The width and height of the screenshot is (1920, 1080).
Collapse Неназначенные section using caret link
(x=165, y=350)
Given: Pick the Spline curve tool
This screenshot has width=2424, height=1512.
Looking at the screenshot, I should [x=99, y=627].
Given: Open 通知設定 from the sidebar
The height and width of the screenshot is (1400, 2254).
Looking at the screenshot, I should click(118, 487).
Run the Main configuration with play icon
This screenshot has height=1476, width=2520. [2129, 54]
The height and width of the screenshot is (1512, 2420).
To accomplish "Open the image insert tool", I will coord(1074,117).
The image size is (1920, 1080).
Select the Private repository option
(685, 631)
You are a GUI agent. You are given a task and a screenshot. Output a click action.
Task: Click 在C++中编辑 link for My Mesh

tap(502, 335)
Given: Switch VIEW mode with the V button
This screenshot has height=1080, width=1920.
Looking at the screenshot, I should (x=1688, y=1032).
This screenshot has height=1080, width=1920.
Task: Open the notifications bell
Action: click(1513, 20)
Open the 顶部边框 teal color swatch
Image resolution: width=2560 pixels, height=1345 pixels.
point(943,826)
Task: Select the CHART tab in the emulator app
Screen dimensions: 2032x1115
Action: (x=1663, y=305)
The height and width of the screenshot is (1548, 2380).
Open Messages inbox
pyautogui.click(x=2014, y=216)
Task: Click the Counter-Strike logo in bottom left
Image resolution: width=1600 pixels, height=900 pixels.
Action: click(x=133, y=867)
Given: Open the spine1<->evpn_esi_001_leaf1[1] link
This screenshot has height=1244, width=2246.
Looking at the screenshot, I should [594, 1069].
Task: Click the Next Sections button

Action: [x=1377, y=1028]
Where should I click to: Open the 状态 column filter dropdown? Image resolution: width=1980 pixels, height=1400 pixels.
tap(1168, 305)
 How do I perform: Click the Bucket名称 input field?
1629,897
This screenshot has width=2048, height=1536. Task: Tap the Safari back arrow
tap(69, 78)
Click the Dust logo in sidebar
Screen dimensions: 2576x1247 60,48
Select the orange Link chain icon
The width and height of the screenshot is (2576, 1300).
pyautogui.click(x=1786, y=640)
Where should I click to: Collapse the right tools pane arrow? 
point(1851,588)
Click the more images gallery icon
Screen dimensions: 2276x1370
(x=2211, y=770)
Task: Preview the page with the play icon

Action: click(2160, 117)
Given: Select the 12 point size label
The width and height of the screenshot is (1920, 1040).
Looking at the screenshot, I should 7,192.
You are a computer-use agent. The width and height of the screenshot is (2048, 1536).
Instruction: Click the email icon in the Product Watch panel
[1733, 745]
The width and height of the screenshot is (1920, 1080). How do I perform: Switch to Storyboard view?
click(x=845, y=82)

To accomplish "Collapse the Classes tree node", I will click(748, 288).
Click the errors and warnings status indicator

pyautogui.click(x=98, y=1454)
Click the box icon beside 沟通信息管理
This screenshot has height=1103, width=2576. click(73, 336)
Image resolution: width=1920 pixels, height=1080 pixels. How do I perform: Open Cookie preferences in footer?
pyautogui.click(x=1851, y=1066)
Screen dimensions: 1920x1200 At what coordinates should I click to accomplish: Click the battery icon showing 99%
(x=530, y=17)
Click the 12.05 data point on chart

● ● ●

**What to produce**
What lines above contain the string "agent"? Copy all of them.

**Response**
You are a GUI agent. You are given a task and a screenshot. Output a click action.
You are a computer-use agent. The width and height of the screenshot is (2048, 1536).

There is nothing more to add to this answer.